**GIVEN TEXT:**
━━━━━━━━

- Born: Micah Omega Crosby December 3, 1993 (age 32) Modesto, California, U.S.
- Genres: Rap; hip hop;
- Occupations: Rapper, Singer-songwriter, record producer
- Instrument: Digital audio workstation
- Years active: 2012–present
- Labels: Empire Distribution, Kemani Entertainment;

= Omega Crosby =

American rapper

Micah Omega Crosby (born December 3, 1993), is an American rapper, producer, and songwriter from Modesto, California. By 2012 Omega Crosby was releasing his own singles and music videos, and
his first mixtape, Urban Muzik Vol.1, came out in early 2013.
Currently signed to Empire Distribution, he has collaborated with hip hop artists such as Clyde Carson, Adrian Marcel, Mayne Mannish and Chingy. He has also completed production for members of the group The Team. He was nominated for Best Hip Hop Artist
in late October 2015 for the Modesto Area Music Awards. In 2015 he released a mixtape titled "Modesto". A digital exclusive mixtape called "2016" was released January 1, 2016 by Bay Area based company Thizzler and Swisha House CEO, DJ Michael "5000" Watts. On January 20, 2016, he released his first independent album titled "Kalifornia".

== Early life ==
Micah Crosby was born in 1993 in Modesto, California, where he also spent his childhood.
He is also the son of pastor and politician Darius Crosby, who is heavily involved in the Modesto community.

━━━━━━━━

**GIVEN DATA:**
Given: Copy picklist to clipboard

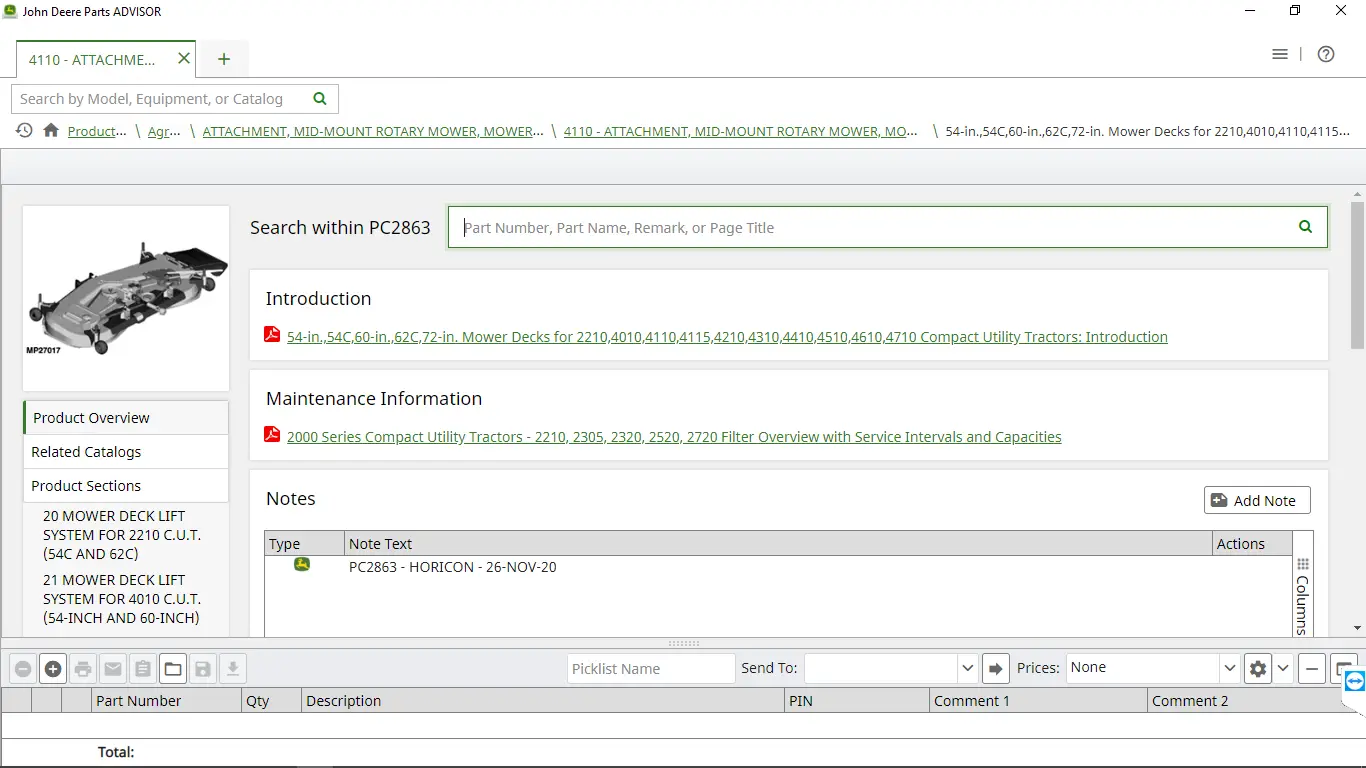Looking at the screenshot, I should 143,668.
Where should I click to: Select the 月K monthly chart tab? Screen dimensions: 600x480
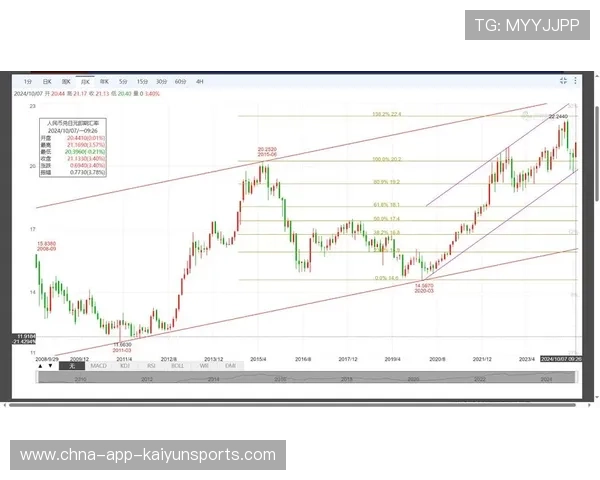(85, 80)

━━━━━━━━

**WHAT IS BEING ASKED:**
Reproduce everything in the Omega Crosby article from "- Born: Micah" down to "in early 2013.". This work doesn't draw on any of the data above.

**IN RESPONSE:**
- Born: Micah Omega Crosby December 3, 1993 (age 32) Modesto, California, U.S.
- Genres: Rap; hip hop;
- Occupations: Rapper, Singer-songwriter, record producer
- Instrument: Digital audio workstation
- Years active: 2012–present
- Labels: Empire Distribution, Kemani Entertainment;

= Omega Crosby =

American rapper

Micah Omega Crosby (born December 3, 1993), is an American rapper, producer, and songwriter from Modesto, California. By 2012 Omega Crosby was releasing his own singles and music videos, and
his first mixtape, Urban Muzik Vol.1, came out in early 2013.